Day 2 Afternoon | August 26th, 2025

This afternoon, you’ll learn:


  • The importance of documentation for reproducibility
  • The target audiences for different types of documentation
  • How to use READMEs, code comments, and code style to document your workflow

LEGO Blueprints Activity


Step 1: Build (in trios)

  • Form trios and receive LEGOs
  • Each trio builds a LEGO structure.
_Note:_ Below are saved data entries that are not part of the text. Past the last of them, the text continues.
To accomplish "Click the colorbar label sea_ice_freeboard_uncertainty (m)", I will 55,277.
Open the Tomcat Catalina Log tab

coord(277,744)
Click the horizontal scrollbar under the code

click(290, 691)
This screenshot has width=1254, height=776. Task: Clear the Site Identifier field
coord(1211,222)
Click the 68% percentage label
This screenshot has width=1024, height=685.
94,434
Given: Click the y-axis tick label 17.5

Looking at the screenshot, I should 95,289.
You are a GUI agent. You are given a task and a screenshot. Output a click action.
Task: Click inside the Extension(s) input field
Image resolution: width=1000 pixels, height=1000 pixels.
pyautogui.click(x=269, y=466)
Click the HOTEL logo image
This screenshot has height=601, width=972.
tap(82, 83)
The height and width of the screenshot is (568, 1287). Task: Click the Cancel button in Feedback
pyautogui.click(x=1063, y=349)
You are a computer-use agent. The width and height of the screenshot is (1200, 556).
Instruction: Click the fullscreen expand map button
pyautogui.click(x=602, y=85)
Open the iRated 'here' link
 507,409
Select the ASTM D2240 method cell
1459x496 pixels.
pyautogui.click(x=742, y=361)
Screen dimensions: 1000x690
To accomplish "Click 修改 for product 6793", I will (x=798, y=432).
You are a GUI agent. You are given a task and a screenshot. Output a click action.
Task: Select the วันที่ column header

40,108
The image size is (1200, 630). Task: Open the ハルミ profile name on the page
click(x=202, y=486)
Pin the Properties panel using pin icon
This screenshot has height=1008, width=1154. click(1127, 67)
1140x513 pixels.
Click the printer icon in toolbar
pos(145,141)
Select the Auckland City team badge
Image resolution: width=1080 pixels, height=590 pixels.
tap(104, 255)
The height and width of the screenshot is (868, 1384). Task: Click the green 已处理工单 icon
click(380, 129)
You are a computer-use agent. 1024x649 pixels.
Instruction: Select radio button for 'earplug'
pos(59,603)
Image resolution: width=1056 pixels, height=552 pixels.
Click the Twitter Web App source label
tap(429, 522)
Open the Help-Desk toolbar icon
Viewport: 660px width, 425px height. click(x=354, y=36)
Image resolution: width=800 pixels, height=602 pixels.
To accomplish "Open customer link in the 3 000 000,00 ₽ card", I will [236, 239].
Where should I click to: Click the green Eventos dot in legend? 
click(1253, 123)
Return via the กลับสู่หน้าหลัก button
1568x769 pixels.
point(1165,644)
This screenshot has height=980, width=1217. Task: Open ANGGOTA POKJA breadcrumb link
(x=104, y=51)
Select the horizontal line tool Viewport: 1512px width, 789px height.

Get weird with it!
  • Take a picture of the finished product
  • Destroy the LEGO structure

LEGO Blueprints Activity


Step 2: Copy (in pairs)

  • Switch LEGOs and pictures with another trio
  • Try to replicate the structure using only the picture
  • Take notes about challenges encountered

LEGO Blueprints Activity


Step 3: Share (in groups)

  • Trios compare original and finished structures
  • Take notes about what was different
  • Describe 2-3 pieces of documentation that would have helped

LEGO Blueprints Activity


Step 4: Debrief (as a class)

Types of Documentation


README

A file that (succintly) describes the project and how it works.

Comments

Annotations within the code to explain why.

Code style

A consistent format for writing code, including naming conventions and structure.

README Documentation


Typical README contents

  1. A short, but descriptive, title
  2. A brief explanation of the repository’s purpose
  3. A concise description of what’s housed in the repository
  4. Details regarding data access
  5. A list of authors or current contributors (for collaborative work)
  6. References

Code Comments


Flavors of code comments

Headers

Describe file’s purpose, author, and date created/modified

Inline

Explain complex logic, clarify assumptions, warn about edge cases

Function

Purpose, parameters, and return values of functions

Code Style


Readability → Comprehension → Reproducibility

Consistency is key! (Just like workflow folder organization)

Key considerations:

  • Object naming conventions
  • Spacing and layout
  • Writing and calling functions
  • Comments!

Tidyverse Style Guide

Documentation Scavenger Hunt


Instructions

  1. Form groups of 3

  2. Pick a published repository from yesterday

  1. Find examples of READMEs, comments (header, inline, and function), and coding style in each repo

Note: not every repo will have all of these!

  1. I will call on three groups to share

Roxygen


Roxygen is a special commenting system for R functions.

#' Norm of the jerk vector
#'
#' Uses Savitzky-Golay filtering to de-noise before differentiating acceleration
#'
#' @param A Tri-axial acceleration (n x 3 matrix)
#' @param fs Sampling rate (Hz)
#' @param p Order of Savitzky-Golay filter (3 by default)
#' @param n Window size of Savitzky-Golay filter (11 by default)
#'
#' @return Norm of the jerk vector of A
#' @export
jerk <- function(A, fs, p = 3, n = 11) {
  n <- n + 1 - n %% 2
  apply(A, 2, function(axis) signal::sgolayfilt(axis, p, n, m = 1))
}

Roxygen


Roxygen is a special commenting system for R functions.

Documentation Recap


Why document?

  • Facilitates collaboration
  • Supports knowledge transfer
  • Prevents nasty, horrible, awful headaches

Key documentation types:

  • READMEs
  • Code comments
  • Consistent style